Objective
Could you give each line of the material below as a JSON list of strings, one string per line, with blank lines left out?

Data rows
---------------
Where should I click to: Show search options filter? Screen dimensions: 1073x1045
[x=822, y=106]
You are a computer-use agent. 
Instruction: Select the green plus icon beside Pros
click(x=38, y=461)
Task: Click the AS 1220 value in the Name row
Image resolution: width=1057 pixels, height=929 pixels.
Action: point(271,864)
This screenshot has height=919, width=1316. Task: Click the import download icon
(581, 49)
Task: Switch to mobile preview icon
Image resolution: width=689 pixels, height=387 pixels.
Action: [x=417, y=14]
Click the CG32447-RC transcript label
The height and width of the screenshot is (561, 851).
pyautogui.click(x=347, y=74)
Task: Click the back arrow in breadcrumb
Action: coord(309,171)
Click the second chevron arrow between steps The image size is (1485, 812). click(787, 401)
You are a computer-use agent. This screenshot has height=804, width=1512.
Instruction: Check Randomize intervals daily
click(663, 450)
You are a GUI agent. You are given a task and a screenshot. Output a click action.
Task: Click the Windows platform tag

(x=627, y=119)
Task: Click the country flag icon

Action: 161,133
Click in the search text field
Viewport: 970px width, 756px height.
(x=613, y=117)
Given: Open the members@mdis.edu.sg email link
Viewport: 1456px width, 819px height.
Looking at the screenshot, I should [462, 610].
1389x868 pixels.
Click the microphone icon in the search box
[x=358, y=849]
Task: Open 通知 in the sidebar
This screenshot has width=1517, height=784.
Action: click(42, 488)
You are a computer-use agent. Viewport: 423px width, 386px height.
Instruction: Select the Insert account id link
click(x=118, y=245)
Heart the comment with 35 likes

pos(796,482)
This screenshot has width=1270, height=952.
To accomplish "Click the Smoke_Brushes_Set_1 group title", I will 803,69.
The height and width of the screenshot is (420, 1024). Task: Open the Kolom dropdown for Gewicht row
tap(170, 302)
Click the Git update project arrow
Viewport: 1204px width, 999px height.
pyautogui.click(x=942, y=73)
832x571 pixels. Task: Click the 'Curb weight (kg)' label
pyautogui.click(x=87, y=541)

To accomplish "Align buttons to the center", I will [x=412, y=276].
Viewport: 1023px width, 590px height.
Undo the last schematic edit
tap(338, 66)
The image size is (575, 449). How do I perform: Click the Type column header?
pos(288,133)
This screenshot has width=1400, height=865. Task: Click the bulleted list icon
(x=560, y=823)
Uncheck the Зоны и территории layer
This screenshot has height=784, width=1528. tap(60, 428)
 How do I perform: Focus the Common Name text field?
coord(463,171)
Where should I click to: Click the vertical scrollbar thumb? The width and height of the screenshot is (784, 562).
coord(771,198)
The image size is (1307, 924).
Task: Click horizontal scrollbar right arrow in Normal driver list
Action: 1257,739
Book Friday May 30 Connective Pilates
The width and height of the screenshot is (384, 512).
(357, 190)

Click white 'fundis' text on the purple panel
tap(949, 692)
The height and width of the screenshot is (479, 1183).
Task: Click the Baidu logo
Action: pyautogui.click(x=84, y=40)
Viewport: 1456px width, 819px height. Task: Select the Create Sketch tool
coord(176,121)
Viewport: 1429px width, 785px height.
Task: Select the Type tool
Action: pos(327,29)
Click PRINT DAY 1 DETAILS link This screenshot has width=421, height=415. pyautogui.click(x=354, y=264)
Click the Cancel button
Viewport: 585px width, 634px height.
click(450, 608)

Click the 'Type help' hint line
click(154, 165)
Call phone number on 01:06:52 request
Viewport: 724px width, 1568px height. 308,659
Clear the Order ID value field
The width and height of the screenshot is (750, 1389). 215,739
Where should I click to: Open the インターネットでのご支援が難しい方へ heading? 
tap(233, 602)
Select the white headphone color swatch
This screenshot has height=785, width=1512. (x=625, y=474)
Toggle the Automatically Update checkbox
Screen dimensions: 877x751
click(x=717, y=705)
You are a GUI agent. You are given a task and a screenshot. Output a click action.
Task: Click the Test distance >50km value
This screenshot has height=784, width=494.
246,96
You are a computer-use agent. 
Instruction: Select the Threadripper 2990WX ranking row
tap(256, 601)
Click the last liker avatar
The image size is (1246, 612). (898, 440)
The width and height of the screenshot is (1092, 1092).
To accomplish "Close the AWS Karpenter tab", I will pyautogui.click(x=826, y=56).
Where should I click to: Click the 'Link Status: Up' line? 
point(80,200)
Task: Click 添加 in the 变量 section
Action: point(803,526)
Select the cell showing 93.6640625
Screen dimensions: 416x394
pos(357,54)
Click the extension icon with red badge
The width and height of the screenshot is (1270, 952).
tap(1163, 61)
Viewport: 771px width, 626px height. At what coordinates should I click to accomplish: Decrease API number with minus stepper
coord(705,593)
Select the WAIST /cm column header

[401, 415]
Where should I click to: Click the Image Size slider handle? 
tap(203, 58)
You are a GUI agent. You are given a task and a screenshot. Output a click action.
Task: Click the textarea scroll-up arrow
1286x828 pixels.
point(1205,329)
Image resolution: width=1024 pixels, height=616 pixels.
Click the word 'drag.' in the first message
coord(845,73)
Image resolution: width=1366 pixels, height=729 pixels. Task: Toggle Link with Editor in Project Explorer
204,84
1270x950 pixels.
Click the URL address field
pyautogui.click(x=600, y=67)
---------------
Response to this exercise
[
  "Where should I click to: Show search options filter? Screen dimensions: 1073x1045",
  "[x=822, y=106]",
  "You are a computer-use agent. ",
  "Instruction: Select the green plus icon beside Pros",
  "click(x=38, y=461)",
  "Task: Click the AS 1220 value in the Name row",
  "Image resolution: width=1057 pixels, height=929 pixels.",
  "Action: point(271,864)",
  "This screenshot has height=919, width=1316. Task: Click the import download icon",
  "(581, 49)",
  "Task: Switch to mobile preview icon",
  "Image resolution: width=689 pixels, height=387 pixels.",
  "Action: [x=417, y=14]",
  "Click the CG32447-RC transcript label",
  "The height and width of the screenshot is (561, 851).",
  "pyautogui.click(x=347, y=74)",
  "Task: Click the back arrow in breadcrumb",
  "Action: coord(309,171)",
  "Click the second chevron arrow between steps The image size is (1485, 812). click(787, 401)",
  "You are a computer-use agent. This screenshot has height=804, width=1512.",
  "Instruction: Check Randomize intervals daily",
  "click(663, 450)",
  "You are a GUI agent. You are given a task and a screenshot. Output a click action.",
  "Task: Click the Windows platform tag",
  "(x=627, y=119)",
  "Task: Click the country flag icon",
  "Action: 161,133",
  "Click in the search text field",
  "Viewport: 970px width, 756px height.",
  "(x=613, y=117)",
  "Given: Open the members@mdis.edu.sg email link",
  "Viewport: 1456px width, 819px height.",
  "Looking at the screenshot, I should [462, 610].",
  "1389x868 pixels.",
  "Click the microphone icon in the search box",
  "[x=358, y=849]",
  "Task: Open 通知 in the sidebar",
  "This screenshot has width=1517, height=784.",
  "Action: click(42, 488)",
  "You are a computer-use agent. Viewport: 423px width, 386px height.",
  "Instruction: Select the Insert account id link",
  "click(x=118, y=245)",
  "Heart the comment with 35 likes",
  "pos(796,482)",
  "This screenshot has width=1270, height=952.",
  "To accomplish \"Click the Smoke_Brushes_Set_1 group title\", I will 803,69.",
  "The height and width of the screenshot is (420, 1024). Task: Open the Kolom dropdown for Gewicht row",
  "tap(170, 302)",
  "Click the Git update project arrow",
  "Viewport: 1204px width, 999px height.",
  "pyautogui.click(x=942, y=73)",
  "832x571 pixels. Task: Click the 'Curb weight (kg)' label",
  "pyautogui.click(x=87, y=541)",
  "To accomplish \"Align buttons to the center\", I will [x=412, y=276].",
  "Viewport: 1023px width, 590px height.",
  "Undo the last schematic edit",
  "tap(338, 66)",
  "The image size is (575, 449). How do I perform: Click the Type column header?",
  "pos(288,133)",
  "This screenshot has width=1400, height=865. Task: Click the bulleted list icon",
  "(x=560, y=823)",
  "Uncheck the Зоны и территории layer",
  "This screenshot has height=784, width=1528. tap(60, 428)",
  " How do I perform: Focus the Common Name text field?",
  "coord(463,171)",
  "Where should I click to: Click the vertical scrollbar thumb? The width and height of the screenshot is (784, 562).",
  "coord(771,198)",
  "The image size is (1307, 924).",
  "Task: Click horizontal scrollbar right arrow in Normal driver list",
  "Action: 1257,739",
  "Book Friday May 30 Connective Pilates",
  "The width and height of the screenshot is (384, 512).",
  "(357, 190)",
  "Click white 'fundis' text on the purple panel",
  "tap(949, 692)",
  "The height and width of the screenshot is (479, 1183).",
  "Task: Click the Baidu logo",
  "Action: pyautogui.click(x=84, y=40)",
  "Viewport: 1456px width, 819px height. Task: Select the Create Sketch tool",
  "coord(176,121)",
  "Viewport: 1429px width, 785px height.",
  "Task: Select the Type tool",
  "Action: pos(327,29)",
  "Click PRINT DAY 1 DETAILS link This screenshot has width=421, height=415. pyautogui.click(x=354, y=264)",
  "Click the Cancel button",
  "Viewport: 585px width, 634px height.",
  "click(450, 608)",
  "Click the 'Type help' hint line",
  "click(154, 165)",
  "Call phone number on 01:06:52 request",
  "Viewport: 724px width, 1568px height. 308,659",
  "Clear the Order ID value field",
  "The width and height of the screenshot is (750, 1389). 215,739",
  "Where should I click to: Open the インターネットでのご支援が難しい方へ heading? ",
  "tap(233, 602)",
  "Select the white headphone color swatch",
  "This screenshot has height=785, width=1512. (x=625, y=474)",
  "Toggle the Automatically Update checkbox",
  "Screen dimensions: 877x751",
  "click(x=717, y=705)",
  "You are a GUI agent. You are given a task and a screenshot. Output a click action.",
  "Task: Click the Test distance >50km value",
  "This screenshot has height=784, width=494.",
  "246,96",
  "You are a computer-use agent. ",
  "Instruction: Select the Threadripper 2990WX ranking row",
  "tap(256, 601)",
  "Click the last liker avatar",
  "The image size is (1246, 612). (898, 440)",
  "The width and height of the screenshot is (1092, 1092).",
  "To accomplish \"Close the AWS Karpenter tab\", I will pyautogui.click(x=826, y=56).",
  "Where should I click to: Click the 'Link Status: Up' line? ",
  "point(80,200)",
  "Task: Click 添加 in the 变量 section",
  "Action: point(803,526)",
  "Select the cell showing 93.6640625",
  "Screen dimensions: 416x394",
  "pos(357,54)",
  "Click the extension icon with red badge",
  "The width and height of the screenshot is (1270, 952).",
  "tap(1163, 61)",
  "Viewport: 771px width, 626px height. At what coordinates should I click to accomplish: Decrease API number with minus stepper",
  "coord(705,593)",
  "Select the WAIST /cm column header",
  "[401, 415]",
  "Where should I click to: Click the Image Size slider handle? ",
  "tap(203, 58)",
  "You are a GUI agent. You are given a task and a screenshot. Output a click action.",
  "Task: Click the textarea scroll-up arrow",
  "1286x828 pixels.",
  "point(1205,329)",
  "Image resolution: width=1024 pixels, height=616 pixels.",
  "Click the word 'drag.' in the first message",
  "coord(845,73)",
  "Image resolution: width=1366 pixels, height=729 pixels. Task: Toggle Link with Editor in Project Explorer",
  "204,84",
  "1270x950 pixels.",
  "Click the URL address field",
  "pyautogui.click(x=600, y=67)"
]